The issue of environmental, social, economic and political sustainability of the Madang province is influenced by factors such as:
* Environmental sustainability
• Volcanic and earthquake activity. Offshore islands, in some cases volcanic, with Karkar, Bagabag and Manam being notable. In 2004/2005 the population of Manam Island was evacuated due to an eruption of the volcano. Bagabag and Karkar have had no major volcanic activities in recent years. This active volcanic region is part of the Pacific Ring of Fire and has created crater lakes, smoking volcanic cones and black sand beaches.
• Timber milling and the clearing of forests.
• Erosion of soil by the clearing of forests for Palm Oil production.

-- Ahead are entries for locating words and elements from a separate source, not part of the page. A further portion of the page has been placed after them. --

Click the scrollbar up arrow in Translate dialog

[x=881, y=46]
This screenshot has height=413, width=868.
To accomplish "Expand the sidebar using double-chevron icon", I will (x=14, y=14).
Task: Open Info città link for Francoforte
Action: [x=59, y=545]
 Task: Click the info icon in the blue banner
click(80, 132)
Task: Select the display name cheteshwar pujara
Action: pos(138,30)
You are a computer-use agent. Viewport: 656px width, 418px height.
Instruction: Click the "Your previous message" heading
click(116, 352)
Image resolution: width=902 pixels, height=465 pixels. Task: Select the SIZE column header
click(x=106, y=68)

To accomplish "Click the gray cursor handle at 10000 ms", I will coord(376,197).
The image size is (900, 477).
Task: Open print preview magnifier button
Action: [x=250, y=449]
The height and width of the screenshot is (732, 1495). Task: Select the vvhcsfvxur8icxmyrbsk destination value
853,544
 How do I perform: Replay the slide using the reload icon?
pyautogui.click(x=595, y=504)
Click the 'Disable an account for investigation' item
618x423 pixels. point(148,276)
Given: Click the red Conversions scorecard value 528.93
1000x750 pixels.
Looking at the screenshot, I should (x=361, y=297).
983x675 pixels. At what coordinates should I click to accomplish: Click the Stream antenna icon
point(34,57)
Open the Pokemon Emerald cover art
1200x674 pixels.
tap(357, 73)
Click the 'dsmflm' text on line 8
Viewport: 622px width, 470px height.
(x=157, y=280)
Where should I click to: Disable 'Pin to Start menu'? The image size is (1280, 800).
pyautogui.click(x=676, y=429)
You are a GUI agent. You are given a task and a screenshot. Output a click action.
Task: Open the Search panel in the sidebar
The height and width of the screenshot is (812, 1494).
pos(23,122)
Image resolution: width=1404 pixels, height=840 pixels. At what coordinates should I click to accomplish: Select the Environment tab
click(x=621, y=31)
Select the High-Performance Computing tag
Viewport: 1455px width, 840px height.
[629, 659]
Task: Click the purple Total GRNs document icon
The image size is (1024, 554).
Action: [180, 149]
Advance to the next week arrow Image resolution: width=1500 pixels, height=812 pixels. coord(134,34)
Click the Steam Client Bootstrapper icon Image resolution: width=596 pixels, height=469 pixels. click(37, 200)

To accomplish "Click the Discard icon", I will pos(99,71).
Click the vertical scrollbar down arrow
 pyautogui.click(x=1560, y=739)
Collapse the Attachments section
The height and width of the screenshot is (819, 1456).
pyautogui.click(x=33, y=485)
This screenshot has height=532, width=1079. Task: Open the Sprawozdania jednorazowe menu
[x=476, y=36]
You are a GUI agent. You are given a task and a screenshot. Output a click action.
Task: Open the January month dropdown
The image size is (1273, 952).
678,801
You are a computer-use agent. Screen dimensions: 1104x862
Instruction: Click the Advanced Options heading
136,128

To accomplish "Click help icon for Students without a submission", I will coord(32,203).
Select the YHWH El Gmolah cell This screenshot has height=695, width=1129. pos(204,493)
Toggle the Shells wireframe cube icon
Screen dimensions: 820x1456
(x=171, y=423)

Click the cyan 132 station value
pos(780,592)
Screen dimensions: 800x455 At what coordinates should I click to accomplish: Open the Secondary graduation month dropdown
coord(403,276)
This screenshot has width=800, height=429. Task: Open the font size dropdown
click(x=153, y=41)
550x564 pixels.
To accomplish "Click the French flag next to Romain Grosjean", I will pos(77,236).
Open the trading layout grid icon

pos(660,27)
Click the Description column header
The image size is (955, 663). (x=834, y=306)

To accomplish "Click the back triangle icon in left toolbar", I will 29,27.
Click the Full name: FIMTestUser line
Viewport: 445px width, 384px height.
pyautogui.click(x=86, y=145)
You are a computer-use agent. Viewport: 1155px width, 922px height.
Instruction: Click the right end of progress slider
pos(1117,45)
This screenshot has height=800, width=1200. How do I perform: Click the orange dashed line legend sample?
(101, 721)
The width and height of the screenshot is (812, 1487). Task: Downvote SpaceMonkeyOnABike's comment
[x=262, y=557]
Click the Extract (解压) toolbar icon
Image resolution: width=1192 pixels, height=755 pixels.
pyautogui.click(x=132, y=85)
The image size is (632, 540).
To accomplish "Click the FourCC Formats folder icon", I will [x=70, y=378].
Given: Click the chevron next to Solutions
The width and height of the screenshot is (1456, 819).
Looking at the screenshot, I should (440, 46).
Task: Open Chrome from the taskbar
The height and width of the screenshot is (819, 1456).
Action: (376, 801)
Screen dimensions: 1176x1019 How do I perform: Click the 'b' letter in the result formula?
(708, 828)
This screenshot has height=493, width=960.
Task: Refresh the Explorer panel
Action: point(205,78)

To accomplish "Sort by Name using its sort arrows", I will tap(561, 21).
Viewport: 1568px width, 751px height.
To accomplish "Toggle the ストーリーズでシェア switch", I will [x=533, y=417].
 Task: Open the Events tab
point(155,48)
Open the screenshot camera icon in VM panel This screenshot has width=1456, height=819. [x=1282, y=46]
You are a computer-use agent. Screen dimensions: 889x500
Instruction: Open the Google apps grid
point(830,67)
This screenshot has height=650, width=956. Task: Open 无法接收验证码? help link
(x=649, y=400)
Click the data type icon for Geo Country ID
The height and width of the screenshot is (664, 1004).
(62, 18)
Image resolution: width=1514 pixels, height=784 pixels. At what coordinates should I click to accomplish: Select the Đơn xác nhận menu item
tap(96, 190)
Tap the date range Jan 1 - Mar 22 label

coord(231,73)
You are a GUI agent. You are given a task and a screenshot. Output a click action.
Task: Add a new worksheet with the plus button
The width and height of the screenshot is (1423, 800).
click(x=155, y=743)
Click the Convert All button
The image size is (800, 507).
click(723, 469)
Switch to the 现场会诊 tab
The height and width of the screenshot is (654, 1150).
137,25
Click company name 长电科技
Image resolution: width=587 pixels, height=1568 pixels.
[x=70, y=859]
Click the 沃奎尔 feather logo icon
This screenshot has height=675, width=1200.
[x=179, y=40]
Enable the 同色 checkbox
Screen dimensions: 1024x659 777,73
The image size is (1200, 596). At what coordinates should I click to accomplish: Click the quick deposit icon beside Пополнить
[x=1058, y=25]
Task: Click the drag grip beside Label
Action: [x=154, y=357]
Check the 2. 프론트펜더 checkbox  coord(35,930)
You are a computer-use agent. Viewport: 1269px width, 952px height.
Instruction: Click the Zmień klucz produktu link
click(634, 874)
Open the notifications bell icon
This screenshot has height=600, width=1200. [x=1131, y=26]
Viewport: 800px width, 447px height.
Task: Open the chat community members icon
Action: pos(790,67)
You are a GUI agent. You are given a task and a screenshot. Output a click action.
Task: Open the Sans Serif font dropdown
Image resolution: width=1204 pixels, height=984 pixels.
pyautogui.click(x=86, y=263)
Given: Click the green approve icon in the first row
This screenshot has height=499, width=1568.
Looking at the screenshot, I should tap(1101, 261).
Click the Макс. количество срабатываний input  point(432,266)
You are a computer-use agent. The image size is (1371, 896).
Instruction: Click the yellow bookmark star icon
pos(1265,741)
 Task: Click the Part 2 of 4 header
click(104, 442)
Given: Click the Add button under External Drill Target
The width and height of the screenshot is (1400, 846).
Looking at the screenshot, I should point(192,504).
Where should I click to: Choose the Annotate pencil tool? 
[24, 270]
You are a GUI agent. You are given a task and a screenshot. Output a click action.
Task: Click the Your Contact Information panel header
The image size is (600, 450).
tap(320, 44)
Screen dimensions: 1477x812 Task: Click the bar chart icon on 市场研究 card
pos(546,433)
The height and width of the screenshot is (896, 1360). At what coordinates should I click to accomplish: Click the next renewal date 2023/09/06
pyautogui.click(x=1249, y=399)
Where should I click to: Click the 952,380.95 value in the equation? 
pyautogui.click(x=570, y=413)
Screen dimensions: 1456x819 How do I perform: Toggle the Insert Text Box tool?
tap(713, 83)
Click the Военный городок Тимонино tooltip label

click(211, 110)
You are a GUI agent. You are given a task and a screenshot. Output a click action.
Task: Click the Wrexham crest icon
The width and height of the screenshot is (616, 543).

• Slash and burn technology still used by villagers to sustain the soil. Constant smell of burning evident.
* Economic sustainability
• Infrastructure – pot holes, rubbish, limited public works and facilities (including education resources and provision).
• Impact of foreign investment and companies.
• Impact on subsistence agriculture of land being used for commercial crops such as Palm Oil.
* Social/cultural sustainability
• Outside contact over the years has led to cultural loss in major settled areas of the province. However due to isolation many groups has caused that rate of change to be diversely uneven.
• The cost of education and the opportunity for employment.
• Impact of males leaving province seeking work.
• Impact of employment opportunities for women in resorts.
• Impact on social structures in villages if subsistence agriculture is threatened by commercial crops.
• Impact of almost everyone having a mobile phone on social structures.